Une chose est sure, les Français ont eu recours au président mauritanien Mohammad Would Abdel Azizi qui a voulu rendu la pareille à l’administration française pour l’avoir aidé à remporter les élections présidentielles en 2009 (accusées d’avoir été falsifiées par ses rivaux).
Selon Ben Othman, le président mauritanien avait été persuadé par une autre personnalité libyenne qui fut aussi influente que Senoussi du règne de Kadhafi : Bachir Saleh. Il était le directeur de bureau du guide déchu et liquidé (et le président de la société Portefeuille Libye-Afrique pour les investissements et qui constitue l’une des caisses de la fortune souveraine de la Libye).

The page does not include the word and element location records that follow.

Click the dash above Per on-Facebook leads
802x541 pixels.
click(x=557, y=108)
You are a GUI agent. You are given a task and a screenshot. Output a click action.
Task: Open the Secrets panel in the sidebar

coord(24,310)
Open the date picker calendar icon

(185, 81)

Selon des responsables libyens, Bachir qui fut l’un des plus forts conseillers de Kadhafi pendant près de 30 années, a été arrêté après la chute du régime puis relâché. Il est apparu ensuite à Paris, puis au Niger où il a obtenu sur pression française un passeport diplomatique et le poste de conseiller du gouvernement.
« Personne ne sait comment Bachir a été libéré en Libye après avoir été arrêté l’été dernier ni sur la demande de qui il l’a été », constate pertinemment Ben Othman.
Le rôle français ne saurait être occulté. Sans compter que Senoussi est au courant des détails des transactions signées avec les sociétés de sécurité, si chères aux Occidentaux lesquels s’acharnaient pour les faire recruter en Libye depuis une dizaine d’années et disséminées il est vrai un partout dans les fiefs de leur influence.
il semble aussi que des dirigeants arabes et africains aient aussi intérêt à faire taire Senoussi. « S’il dit tout ce qu’il sait sur eux, ce serait une catastrophe. Ils appréhendent le plus qu’il ne présente des documents et des preuves qui les condamnent », souligne Ben Othman.
Et de poursuivre : « certains États ont comploté avec Kadhafi contre des états avoisinants, concoctant des coups-d’état, des assassinats et des attentats et c’est Senoussi qui répertoriait tout cela et qui organisait les complots ».
Le responsable du service de renseignement arabe est sur la même longueur d’onde que Ben Othmane, précisant que ces pays avaient chargé Kadhafi des sales besognes contre leurs ennemis. et dont les détails se trouvent aussi chez Senoussi.